• **Data supplied**:
+++
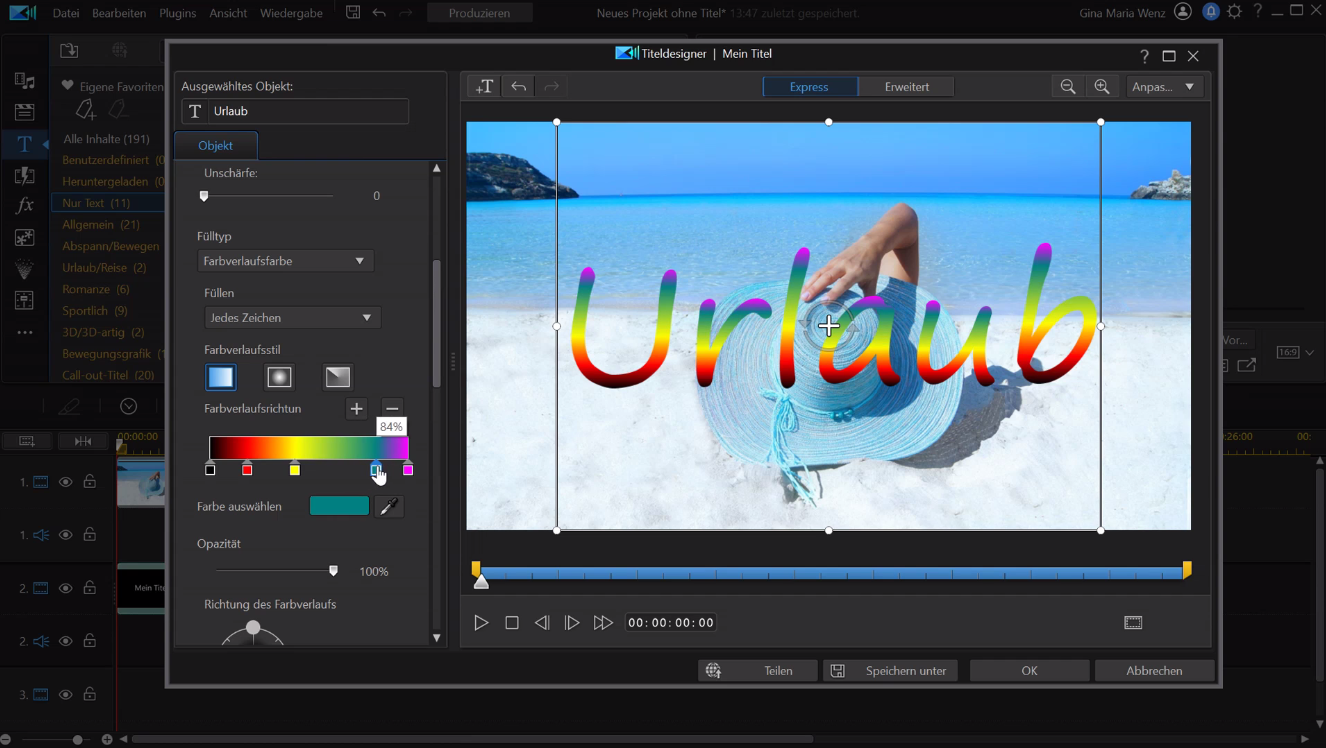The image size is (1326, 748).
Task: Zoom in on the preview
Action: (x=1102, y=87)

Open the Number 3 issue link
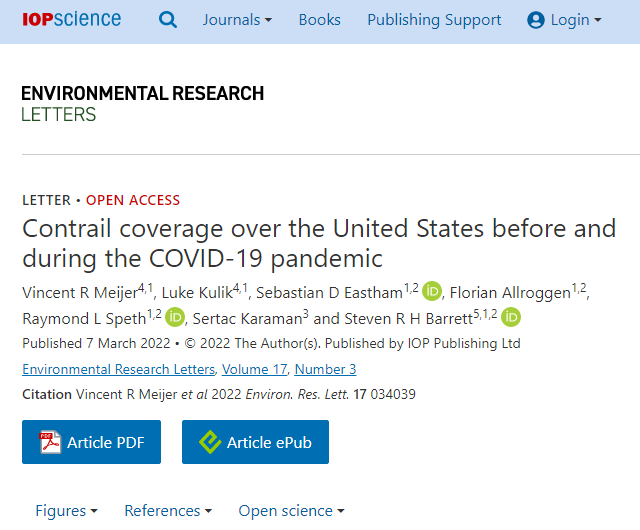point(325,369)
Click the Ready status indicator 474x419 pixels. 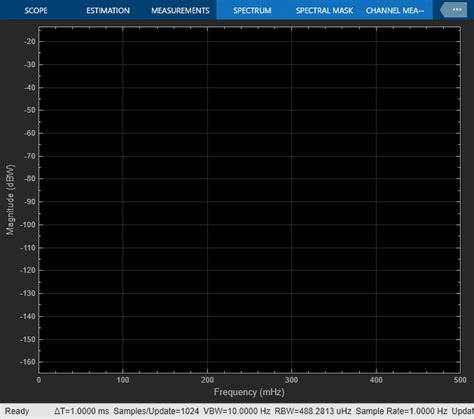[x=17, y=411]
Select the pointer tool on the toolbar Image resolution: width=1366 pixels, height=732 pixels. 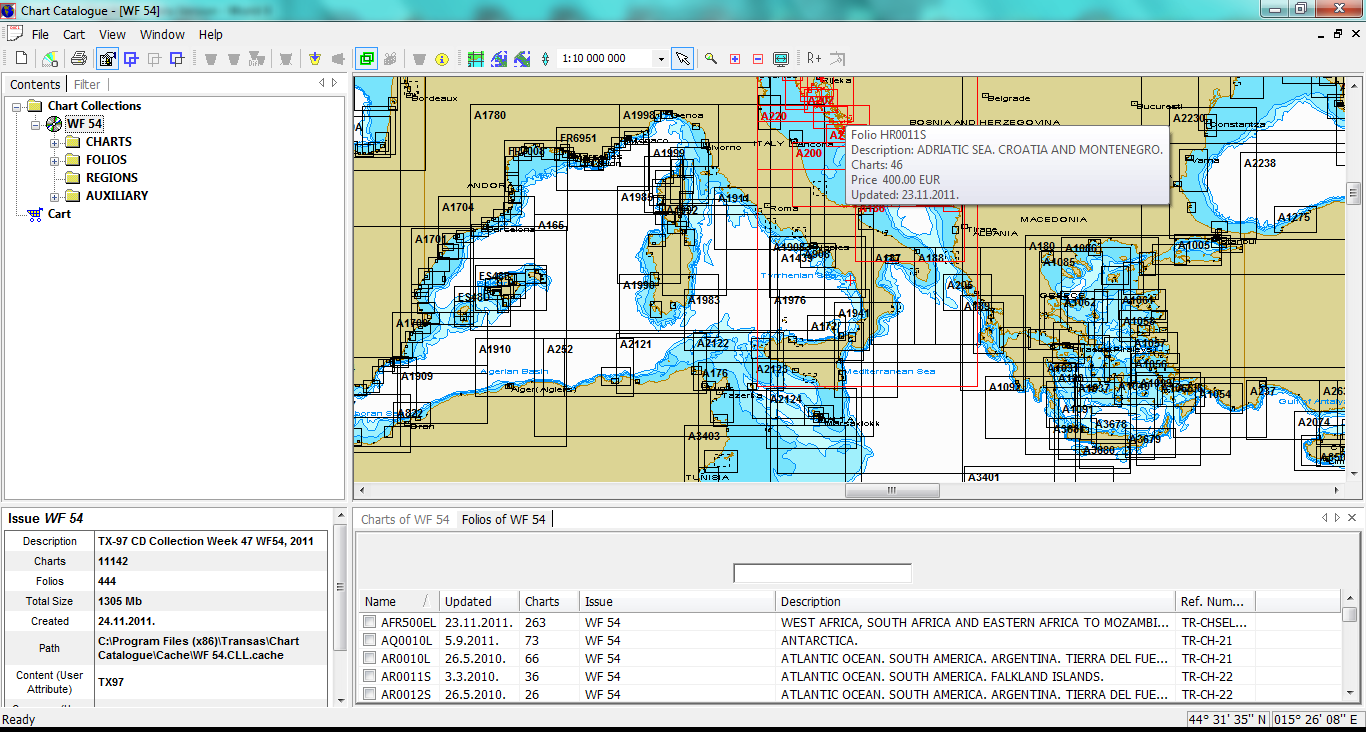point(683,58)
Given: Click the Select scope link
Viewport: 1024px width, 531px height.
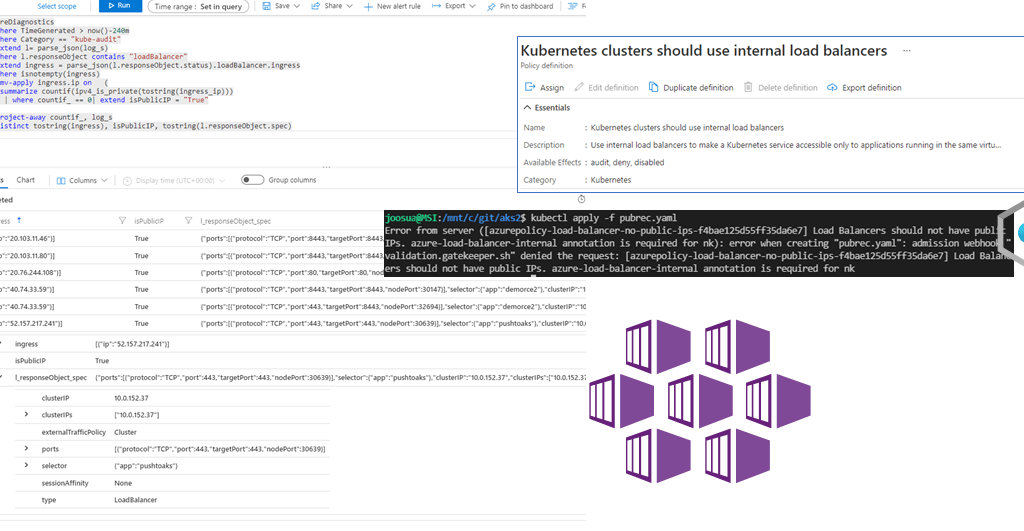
+++
• **What to do**: Beginning with the line containing "Given: Click the Select scope link" and ending with the last line of the data above, repeat each line exactly. Include no pictures and no other lines.

• **Solution for this problem**:
Given: Click the Select scope link
Viewport: 1024px width, 531px height.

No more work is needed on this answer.